On all street corners the Dominican flag is flying, and a marvelous unwanted animation has possession of the people. Bands are playing; horns are being blown; halls are being festooned with flowers. Santiago begins to look a gay resort. Toledo in Spain has no cinema, but Santiago has two, with biseminal releases from New York and a fitting fade away for "Blood and Sin." Santiago has its shady and pleasant drinking saloons and "Eden" with its annex.

The male guests at night, wearing evening dress, or at least black coats and white ties, all look very dapper. The grown women look stupendous. Imagine them in strawberry pink, three times as stout as a stout woman, and with loose girdles about imaginary waists. But the young women, on the contrary, are slight, dainty, with latticed sleeves and jeweled bird combs in their hair.

They will dance till they drop, no matter what the heat. It is oppressive enough at eight, but the ball lasts till four in the morning, beginning very quietly with waltzes and ending with sex dances. At midnight the town orchestra gives way to a Cuban band which beats a tom-tom for hours. In comes the drum like a storm and then subsides, or it mounts upon the music like some big-cheeked black man getting upon an elephant in front of an army, while on each side of him are pagan heralds blowing dissonances on horns.

Next day after this orgy the faces of the women are a wreck, which no powder or cosmetic will disguise. Yet one of them told me that she belonged to a party club of thirty families where they took it in turn to invite all the others. "At my house I have a hundred and fifty guests, all day, all night," said she to me.

The fiesta, as in other Spanish countries, is a sort of national institution.

4

I was not fortunate enough to be present at a fête on the French part of the island—the Republic of Haiti—but I obtained the impression that the Haitians are much wilder than the Dominicans. The Negroes do not readily identify their needs, they are more ebullient, more pious, and I should say more haunted by a prehistoric past than are the Spaniards.

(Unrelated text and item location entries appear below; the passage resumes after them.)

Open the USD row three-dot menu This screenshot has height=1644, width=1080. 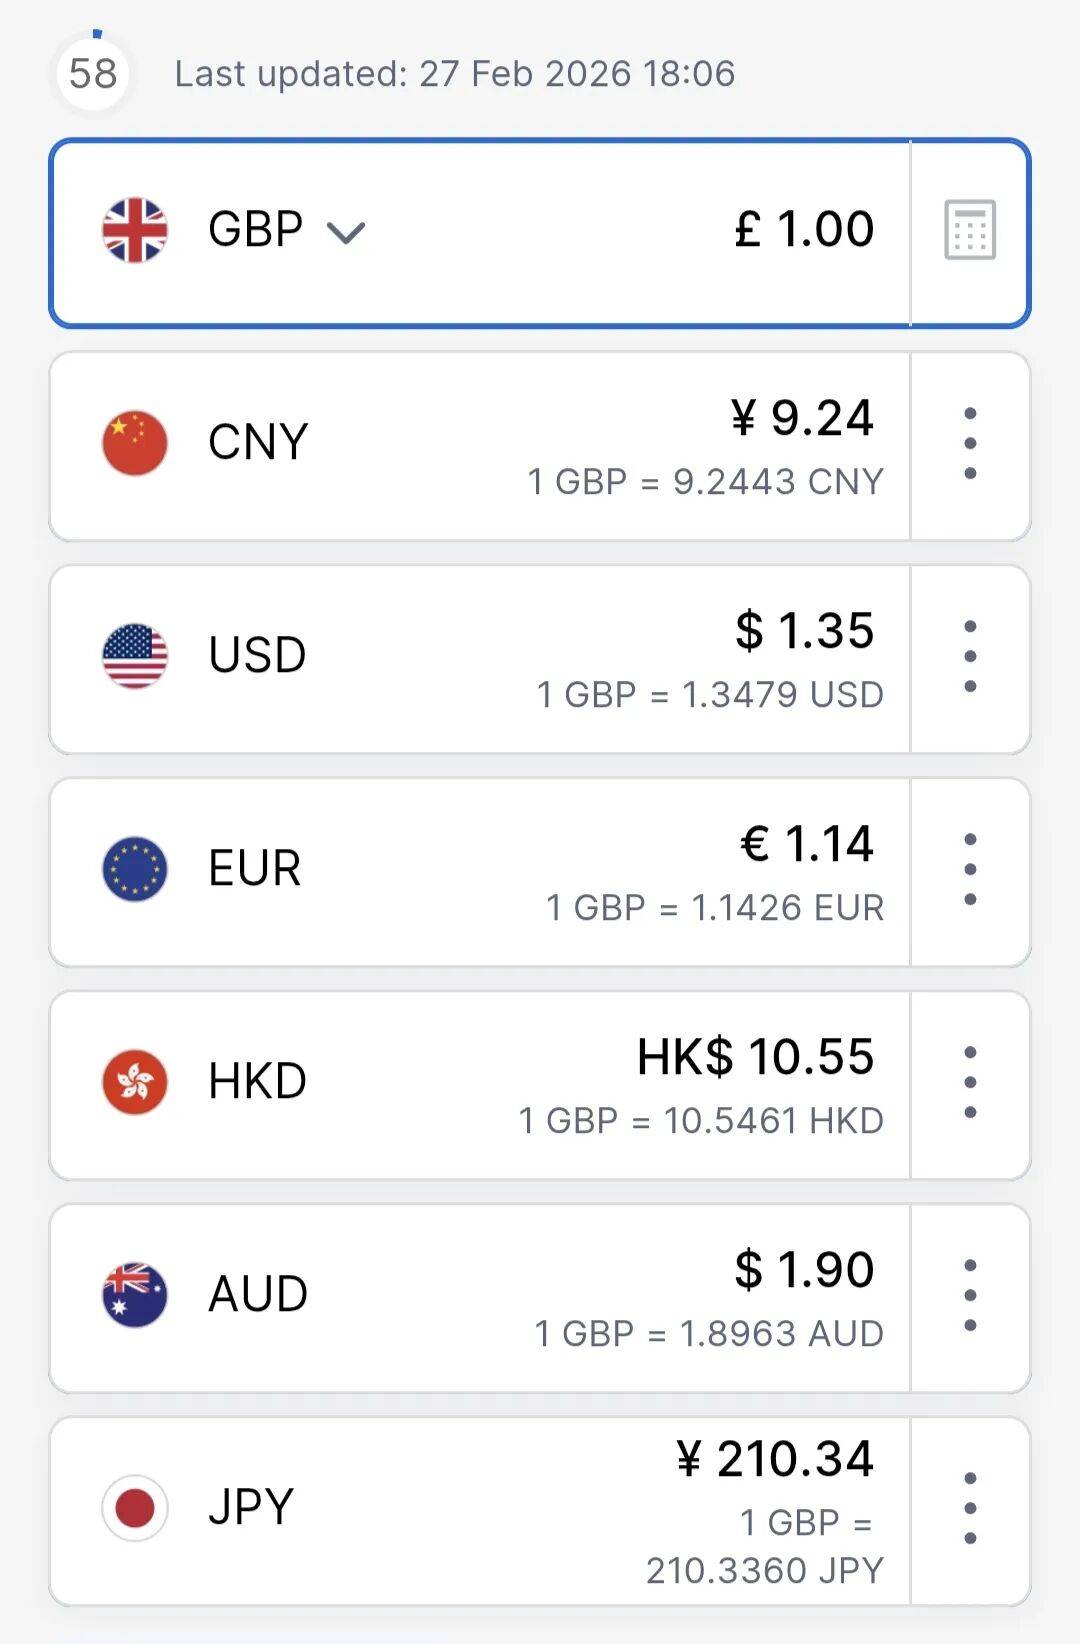coord(969,656)

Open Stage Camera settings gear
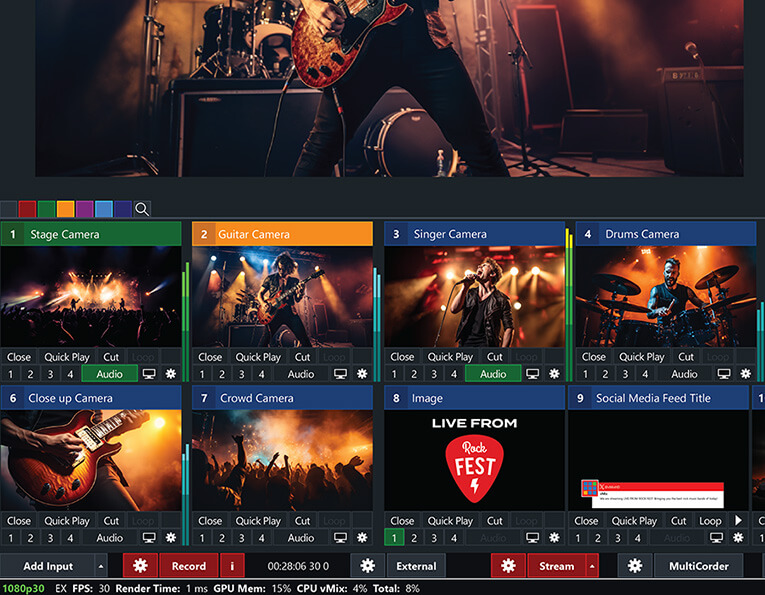click(171, 374)
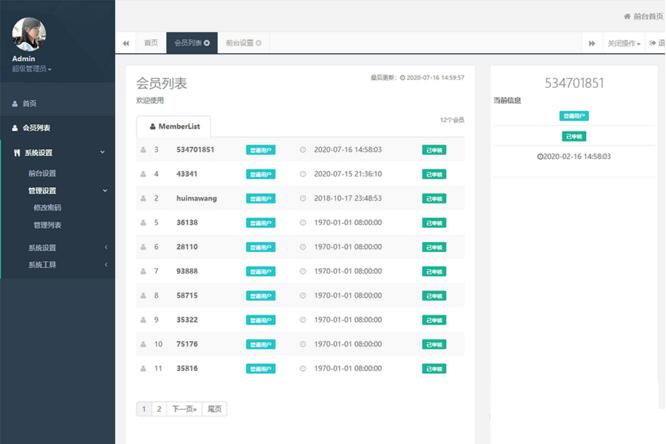Select 修改密码 in sidebar
666x444 pixels.
[47, 207]
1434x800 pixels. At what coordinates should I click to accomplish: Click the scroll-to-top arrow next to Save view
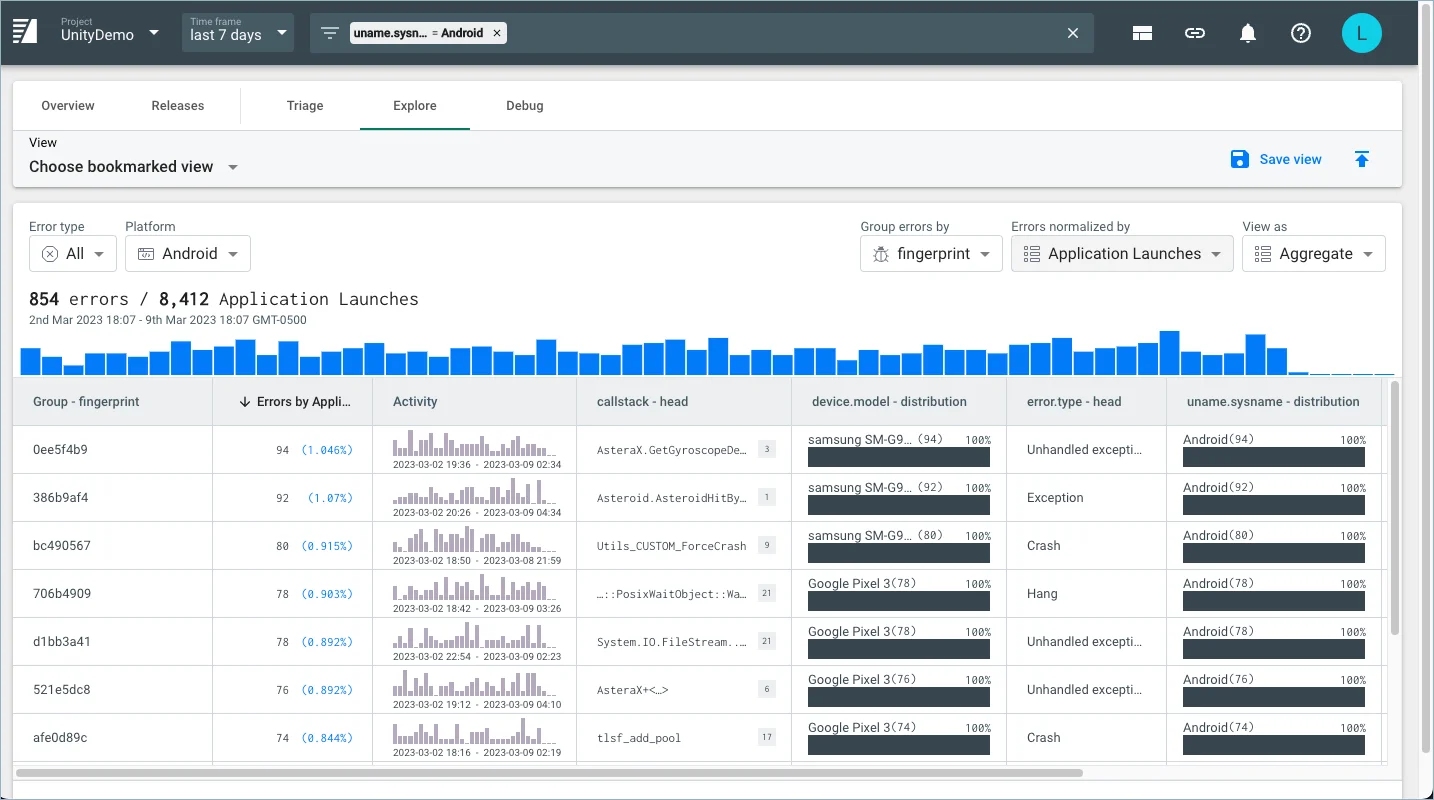(1362, 159)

Nothing is more serene, more utterly sweet, than Mass as sung in the great Cathedral at Port au Prince. But the scene outside the Cathedral for a square mile is primitive in the extreme. It is like the low suburbs of Nizhni Novgorod in Fair time, massed together and increased.

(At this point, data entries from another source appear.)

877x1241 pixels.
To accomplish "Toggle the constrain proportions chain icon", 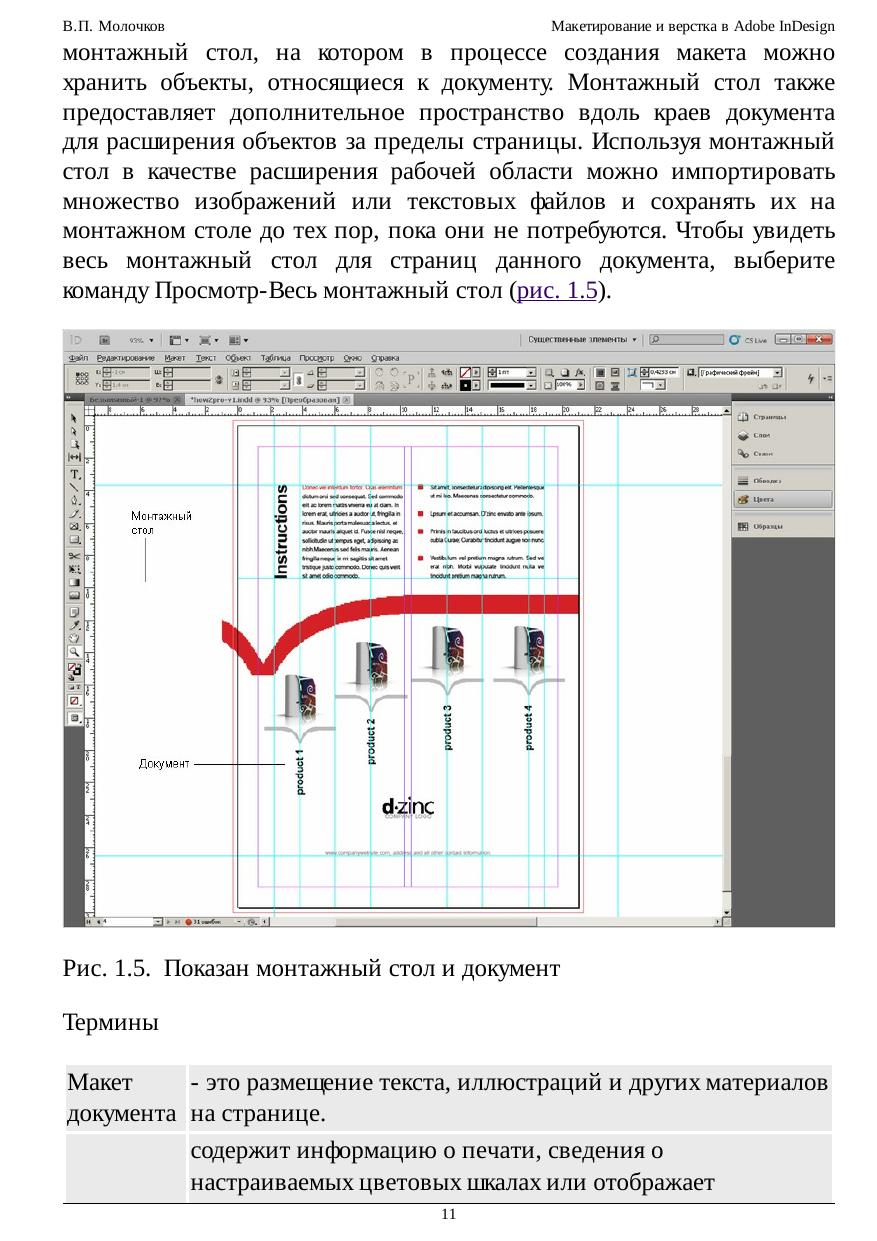I will point(217,377).
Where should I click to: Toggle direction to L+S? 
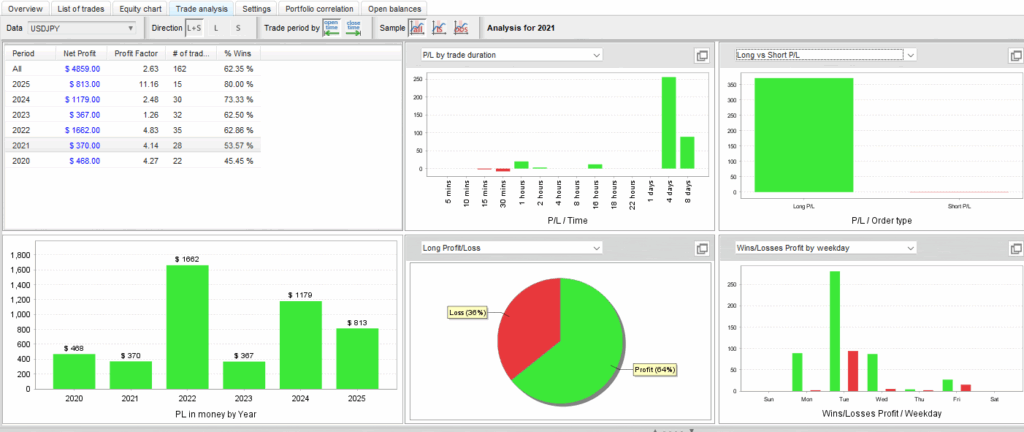coord(195,28)

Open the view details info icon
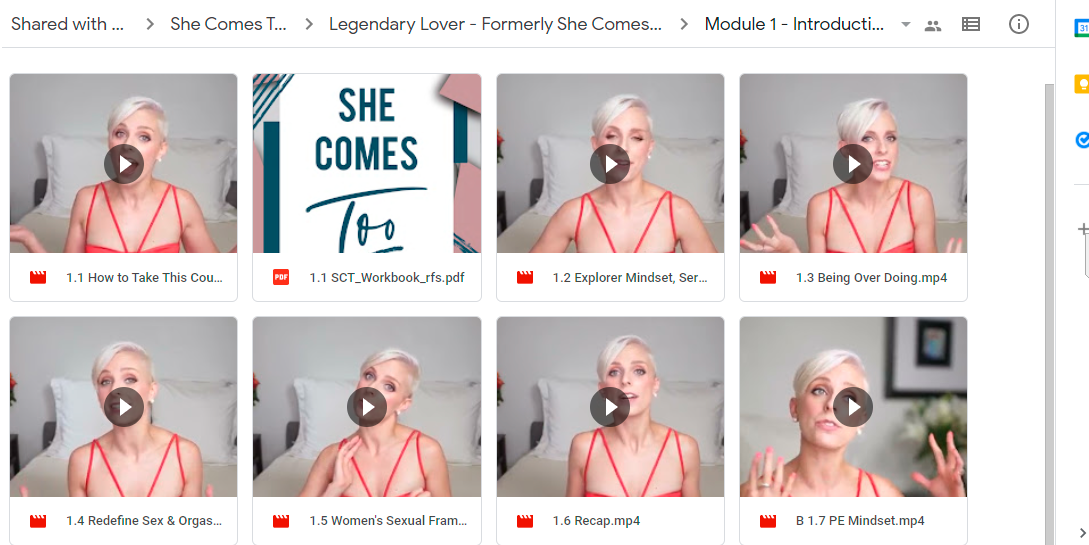(1018, 24)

Port au Prince is built widely on a sun-bathed strand, and looks more like a capital city than Santo Domingo. A few khaki-clad Americans meet the eye, but the black population is too striking for one to consider Americans long. It seems as if the peasantry swarms into the city every day to market their produce. And what a peasantry! It would be impossible to match them. They seem to have all the salient characteristics of the southern French and of the Africans also. Their old-world, alert, shrewd, rough-hewn faces, their wit and mirth, their clamorous noisy French patois, their gay cottons and classical faces, the frankly exposed bare breasts of the women, all these tell of a people of force.

Unfortunately, owing to the calling of "dry" American ships, there is a good deal of vice. Champagne is brought to the quay, and the thirsty, indiscriminate passengers and crew knock the tops off the bottles and pour it down their throats like lemonade. The concomitants of drunkenness are all at hand. Possibly in no port in the world will a man, will any man, receive such attentions from women, be he even a somber-visaged missionary. The black girls swarm about you and fight for you.